Opinion
DOCKET NO. A-0840-10T3
02-24-2012
Joseph E. Krakora, Public Defender, attorney for appellant (William Welaj, Designated Counsel, on the brief). Peter E. Warshaw, Jr., Monmouth County Prosecutor, attorney for respondent (Barbara N. Suppa, Assistant Prosecutor, of counsel and on the brief).

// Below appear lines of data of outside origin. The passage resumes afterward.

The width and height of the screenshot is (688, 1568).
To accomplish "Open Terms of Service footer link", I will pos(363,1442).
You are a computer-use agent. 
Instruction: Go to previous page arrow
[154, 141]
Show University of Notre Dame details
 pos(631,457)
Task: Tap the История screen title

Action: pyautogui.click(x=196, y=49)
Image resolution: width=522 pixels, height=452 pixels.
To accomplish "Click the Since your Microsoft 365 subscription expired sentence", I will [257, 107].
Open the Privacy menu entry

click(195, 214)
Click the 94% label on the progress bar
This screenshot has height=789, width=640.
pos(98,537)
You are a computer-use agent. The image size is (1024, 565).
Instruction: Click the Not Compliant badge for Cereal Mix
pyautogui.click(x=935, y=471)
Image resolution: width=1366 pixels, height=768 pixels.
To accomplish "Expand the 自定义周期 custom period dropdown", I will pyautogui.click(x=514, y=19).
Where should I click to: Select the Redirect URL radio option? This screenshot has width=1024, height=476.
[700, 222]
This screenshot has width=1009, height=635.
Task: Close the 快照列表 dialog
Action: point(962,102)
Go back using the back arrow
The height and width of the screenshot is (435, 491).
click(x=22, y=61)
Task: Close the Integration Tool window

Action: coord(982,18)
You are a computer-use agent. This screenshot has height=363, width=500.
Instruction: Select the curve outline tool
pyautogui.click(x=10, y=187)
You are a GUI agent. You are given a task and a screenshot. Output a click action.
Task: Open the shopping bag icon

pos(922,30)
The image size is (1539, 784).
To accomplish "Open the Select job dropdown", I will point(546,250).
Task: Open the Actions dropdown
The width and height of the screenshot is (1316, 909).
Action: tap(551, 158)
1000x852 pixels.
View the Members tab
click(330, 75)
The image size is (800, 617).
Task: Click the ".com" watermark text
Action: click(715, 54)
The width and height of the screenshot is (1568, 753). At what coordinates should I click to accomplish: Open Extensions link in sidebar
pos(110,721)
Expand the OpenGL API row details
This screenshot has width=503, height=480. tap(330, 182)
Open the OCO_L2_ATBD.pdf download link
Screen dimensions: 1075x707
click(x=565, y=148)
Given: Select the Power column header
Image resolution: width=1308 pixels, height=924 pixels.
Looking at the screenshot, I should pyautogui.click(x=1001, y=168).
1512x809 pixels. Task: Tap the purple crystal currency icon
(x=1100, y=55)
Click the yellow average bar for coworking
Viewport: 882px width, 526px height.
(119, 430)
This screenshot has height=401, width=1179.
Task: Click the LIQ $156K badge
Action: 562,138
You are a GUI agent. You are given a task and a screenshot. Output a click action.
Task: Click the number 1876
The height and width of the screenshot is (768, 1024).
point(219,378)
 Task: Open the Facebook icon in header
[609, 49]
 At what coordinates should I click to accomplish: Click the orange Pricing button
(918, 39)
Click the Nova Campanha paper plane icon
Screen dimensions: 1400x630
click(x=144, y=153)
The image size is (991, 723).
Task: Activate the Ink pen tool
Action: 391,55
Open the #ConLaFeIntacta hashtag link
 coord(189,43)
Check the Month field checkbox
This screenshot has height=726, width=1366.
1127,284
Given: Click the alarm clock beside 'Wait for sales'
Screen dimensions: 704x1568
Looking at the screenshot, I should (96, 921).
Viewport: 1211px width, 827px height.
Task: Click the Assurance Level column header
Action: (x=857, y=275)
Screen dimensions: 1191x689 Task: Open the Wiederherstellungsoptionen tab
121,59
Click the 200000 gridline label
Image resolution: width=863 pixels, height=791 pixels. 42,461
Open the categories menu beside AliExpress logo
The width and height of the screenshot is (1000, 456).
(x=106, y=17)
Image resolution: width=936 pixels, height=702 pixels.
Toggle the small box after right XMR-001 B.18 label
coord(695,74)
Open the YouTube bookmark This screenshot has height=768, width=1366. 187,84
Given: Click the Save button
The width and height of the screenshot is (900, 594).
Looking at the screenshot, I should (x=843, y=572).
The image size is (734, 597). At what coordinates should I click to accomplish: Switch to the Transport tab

NOT FOR PUBLICATION WITHOUT THE
APPROVAL OF THE APPELLATE DIVISION
Before Judges Simonelli and Hayden.
On appeal from the Superior Court of New
Jersey, Law Division, Monmouth County,
Indictment No. 05-02-0422.
Joseph E. Krakora, Public Defender, attorney
for appellant (William Welaj, Designated
Counsel, on the brief).
Peter E. Warshaw, Jr., Monmouth County
Prosecutor, attorney for respondent (Barbara
N. Suppa, Assistant Prosecutor, of counsel
and on the brief).
PER CURIAM
Defendant Steve Marks appeals from the March 31, 2010 Law Division order, which denied his petition for post-conviction relief (PCR) grounded on ineffective assistance of trial and appellate counsel. We affirm.
The facts of this matter are set forth in State v. Marks, No. A-1457-06 (App. Div. July 18, 2008), certif. denied, 196 N.J. 599 (2008), and need not be repeated here in detail. The following facts are pertinent to this appeal.
A jury convicted defendant of third-degree resisting arrest, N.J.S.A. 2C:29-2a(3) (count one); second-degree eluding the police, N.J.S.A. 2C:29-2b (count two); third-degree aggravated assault on a police officer, N.J.S.A. 2C:12-1b, -1b(5)(a) and -1b(2) (counts three, five and eight respectively); and second-degree aggravated assault while eluding, N.J.S.A. 2C:12-1b(6) (count nine). The trial judge imposed a four-year term of imprisonment on count one, and a concurrent five-year term of imprisonment on count two. The judge merged counts three, five and eight into count nine and imposed a consecutive five-year term of imprisonment with an eighty-five percent period of parole ineligibility pursuant to the No Early Release Act, N.J.S.A. 2C:43-7.2.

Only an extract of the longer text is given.